Carpal Tunnel Release Surgery Overview
Orthopaedic Specialists 502-212-2663
Stacie Grossfeld, M.D. / Bess Fley, PA-C
Carpal Tunnel Release surgery is performed as an outpatient procedure.
Upon arrival at the surgicenter you will first meet with the registration person to check you in. You will then be brought back to the pre-op area and meet with your nursing team.
The next person you will meet is the anesthesia doctor. At this time the anesthesiologist will discuss the process and address any questions or concerns you have about the anesthesia.
You will go to the operating room where the surgery is performed. The anesthesiologist will then administer a brief general anesthesia, so you are completely asleep for the procedure. Because it is a general anesthesia, you will not hear or see anything going on in the operating room
Dr. Grossfeld will then perform the carpal tunnel release. This procedure takes between 15-30 minutes. Keep in mind after you head back to the operating room it takes about 30-40 minutes to go to sleep and get positioned on the operating room bed, so your family may not see you for 1 to 2 hours.
Dr. Grossfeld will make an incision over the area where the carpal tunnel is located. She will release the tight tissue that is pressing on the median nerve causing the numbness/tingling and pain. The incision is closed with 2 layers of sutures. The deep layer is closed with a suture layer that is dissolvable. The skin layer will be closed with a suture that will be removed at the first post operative visit.
Dr. Grossfeld will inject a long-acting numbing medication into the surgical site, which will last for 6-8 hours.
Upon leaving the operating room, you will have 4 x 4 gauze placed over the incision sites followed by ABD pads, which are a larger fluffy dressing, followed by cast padding. A plaster splint will then be applied so you are unable to bend your wrist. At your first post operative visit the splint will be removed and you will be placed into a simple wrist brace.
Night of Surgery
It is very important that you stay on top of the pain.
She recommends that you set your alarm clock and take your pain medication every 6 hours for the first 24 hours to stay on top of your pain. Adding 800 mg Motrin every 6 hours or Meloxicam 15 mg every 24 hours can help control pain. Do not use either Motrin or Meloxicam if you are on blood thinners or have a history of stomach ulcers or kidney disease.
First Post-Operative Visit
Your first post operative visit will be 14- 18 days post-surgery. You will be seen in the office at that time and have the sutures removed. Dr Grossfeld or Bess Fley, PA-C will answer any other questions.

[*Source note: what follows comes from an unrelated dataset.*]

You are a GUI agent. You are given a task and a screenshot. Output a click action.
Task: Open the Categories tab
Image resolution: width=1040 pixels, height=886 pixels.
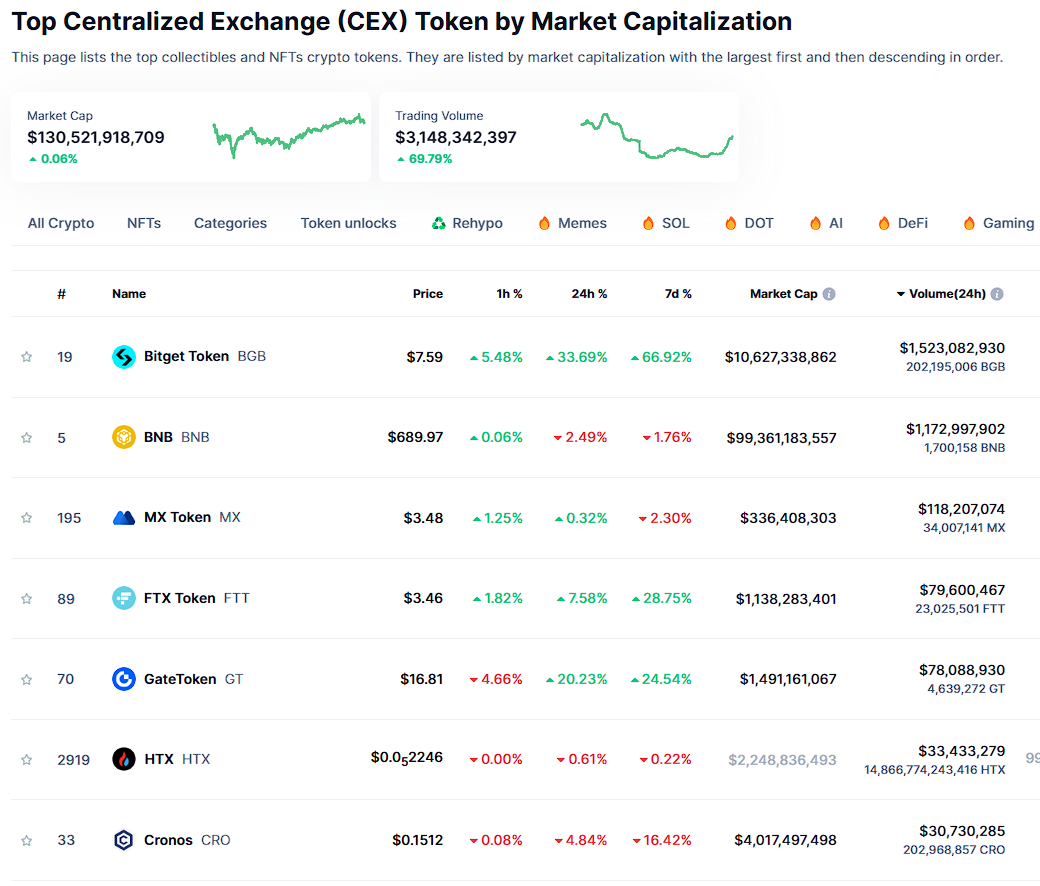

PT may be ordered based on swelling, range of motion and strength.
Most people will start driving once they are off all pain medication. Driving could be within a couple days if you feel comfortable driving a vehicle with one hand. Full use of the hand is typically with 2 weeks.
Return to Work
If you work a labor type job, you will most likely not return back to that job until you are released 100%. This could be 2-3 months depending on your job description.
If your employer has light duty options, you will most likely be released anywhere between one to two weeks back to light duty, and typically light duty will not require the use of the surgical side/the side your surgery is performed on, except for simple tasks such as using a computer or answering a phone.
If you have an office type job, you can most likely get back to work between one to four weeks. Return to work also depended on pain level and job description. Most people have very little pain after this surgery but some have more. Pain is very personal and different from person to person.
FMLA and Disability Paperwork
Our office offers the service of completing paperwork for FMLA and/or disability for a fee of $40, per set of paperwork, and is completed in the order that it is received, typically takes 7-10 business days. All requests must originate with your employer, as your eligibility for FMLA and/or disability is based on your benefits with your employer. While each patient is unique, we do our best to estimate the time of recovery and often times over-estimate the amount of time to prevent a lapse in benefits and/or require additional paperwork. Often times disability companies require updates after each appointment. It is the patient’s responsibility to communicate this request with the office. Updates are not automatically completed. Any questions regarding this can be directed to Dorothy.